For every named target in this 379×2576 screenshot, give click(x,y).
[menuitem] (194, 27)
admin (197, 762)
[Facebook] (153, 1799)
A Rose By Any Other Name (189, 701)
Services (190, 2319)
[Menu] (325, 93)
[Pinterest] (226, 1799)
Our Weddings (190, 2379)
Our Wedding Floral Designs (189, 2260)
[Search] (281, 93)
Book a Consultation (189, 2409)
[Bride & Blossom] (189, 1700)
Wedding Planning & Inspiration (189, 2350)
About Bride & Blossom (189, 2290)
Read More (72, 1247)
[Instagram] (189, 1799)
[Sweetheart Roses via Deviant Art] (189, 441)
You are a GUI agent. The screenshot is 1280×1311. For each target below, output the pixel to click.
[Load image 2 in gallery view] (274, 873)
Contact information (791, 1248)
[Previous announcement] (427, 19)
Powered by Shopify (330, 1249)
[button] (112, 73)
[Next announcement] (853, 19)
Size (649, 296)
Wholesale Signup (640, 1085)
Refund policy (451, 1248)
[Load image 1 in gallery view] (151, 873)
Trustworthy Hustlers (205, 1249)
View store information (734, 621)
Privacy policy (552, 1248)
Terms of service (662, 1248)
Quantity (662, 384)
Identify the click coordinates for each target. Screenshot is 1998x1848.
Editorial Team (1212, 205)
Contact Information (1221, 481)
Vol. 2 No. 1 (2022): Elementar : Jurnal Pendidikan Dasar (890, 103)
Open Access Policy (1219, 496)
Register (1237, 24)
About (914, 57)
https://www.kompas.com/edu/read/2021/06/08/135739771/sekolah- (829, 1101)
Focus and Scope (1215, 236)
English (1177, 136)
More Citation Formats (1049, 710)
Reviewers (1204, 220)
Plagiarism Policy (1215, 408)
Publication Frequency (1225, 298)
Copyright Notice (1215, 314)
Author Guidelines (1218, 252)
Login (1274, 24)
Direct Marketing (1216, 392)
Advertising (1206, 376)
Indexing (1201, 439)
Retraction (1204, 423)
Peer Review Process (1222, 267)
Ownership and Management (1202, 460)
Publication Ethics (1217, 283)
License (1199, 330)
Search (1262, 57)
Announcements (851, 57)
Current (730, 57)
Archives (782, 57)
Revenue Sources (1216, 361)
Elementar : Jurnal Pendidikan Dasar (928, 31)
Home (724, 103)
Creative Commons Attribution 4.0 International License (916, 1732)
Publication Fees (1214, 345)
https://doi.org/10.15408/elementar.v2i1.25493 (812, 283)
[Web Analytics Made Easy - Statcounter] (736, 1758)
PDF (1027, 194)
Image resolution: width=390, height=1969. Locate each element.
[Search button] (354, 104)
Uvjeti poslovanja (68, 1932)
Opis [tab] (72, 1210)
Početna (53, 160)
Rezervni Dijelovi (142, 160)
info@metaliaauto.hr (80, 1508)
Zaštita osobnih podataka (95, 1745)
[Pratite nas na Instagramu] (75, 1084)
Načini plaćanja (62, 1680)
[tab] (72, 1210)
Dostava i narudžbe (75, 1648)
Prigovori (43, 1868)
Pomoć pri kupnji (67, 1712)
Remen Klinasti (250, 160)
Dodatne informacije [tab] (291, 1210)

(Directions):
Using the material above, please reproduce each line exactly.

(Exercise response):
For every named target in this 379×2576 screenshot, give click(x,y).
[menuitem] (194, 27)
admin (197, 762)
[Facebook] (153, 1799)
A Rose By Any Other Name (189, 701)
Services (190, 2319)
[Menu] (325, 93)
[Pinterest] (226, 1799)
Our Weddings (190, 2379)
Our Wedding Floral Designs (189, 2260)
[Search] (281, 93)
Book a Consultation (189, 2409)
[Bride & Blossom] (189, 1700)
Wedding Planning & Inspiration (189, 2350)
About Bride & Blossom (189, 2290)
Read More (72, 1247)
[Instagram] (189, 1799)
[Sweetheart Roses via Deviant Art] (189, 441)
You are a GUI agent. The screenshot is 1280×1311. For each target below, output the pixel to click.
[Load image 2 in gallery view] (274, 873)
Contact information (791, 1248)
[Previous announcement] (427, 19)
Powered by Shopify (330, 1249)
[button] (112, 73)
[Next announcement] (853, 19)
Size (649, 296)
Wholesale Signup (640, 1085)
Refund policy (451, 1248)
[Load image 1 in gallery view] (151, 873)
Trustworthy Hustlers (205, 1249)
View store information (734, 621)
Privacy policy (552, 1248)
Terms of service (662, 1248)
Quantity (662, 384)
Identify the click coordinates for each target. Screenshot is 1998x1848.
Editorial Team (1212, 205)
Contact Information (1221, 481)
Vol. 2 No. 1 (2022): Elementar : Jurnal Pendidikan Dasar (890, 103)
Open Access Policy (1219, 496)
Register (1237, 24)
About (914, 57)
https://www.kompas.com/edu/read/2021/06/08/135739771/sekolah- (829, 1101)
Focus and Scope (1215, 236)
English (1177, 136)
More Citation Formats (1049, 710)
Reviewers (1204, 220)
Plagiarism Policy (1215, 408)
Publication Frequency (1225, 298)
Copyright Notice (1215, 314)
Author Guidelines (1218, 252)
Login (1274, 24)
Direct Marketing (1216, 392)
Advertising (1206, 376)
Indexing (1201, 439)
Retraction (1204, 423)
Peer Review Process (1222, 267)
Ownership and Management (1202, 460)
Publication Ethics (1217, 283)
License (1199, 330)
Search (1262, 57)
Announcements (851, 57)
Current (730, 57)
Archives (782, 57)
Revenue Sources (1216, 361)
Elementar : Jurnal Pendidikan Dasar (928, 31)
Home (724, 103)
Creative Commons Attribution 4.0 International License (916, 1732)
Publication Fees (1214, 345)
https://doi.org/10.15408/elementar.v2i1.25493 (812, 283)
[Web Analytics Made Easy - Statcounter] (736, 1758)
PDF (1027, 194)
Image resolution: width=390, height=1969. Locate each element.
[Search button] (354, 104)
Uvjeti poslovanja (68, 1932)
Opis [tab] (72, 1210)
Početna (53, 160)
Rezervni Dijelovi (142, 160)
info@metaliaauto.hr (80, 1508)
Zaštita osobnih podataka (95, 1745)
[Pratite nas na Instagramu] (75, 1084)
Načini plaćanja (62, 1680)
[tab] (72, 1210)
Dostava i narudžbe (75, 1648)
Prigovori (43, 1868)
Pomoć pri kupnji (67, 1712)
Remen Klinasti (250, 160)
Dodatne informacije [tab] (291, 1210)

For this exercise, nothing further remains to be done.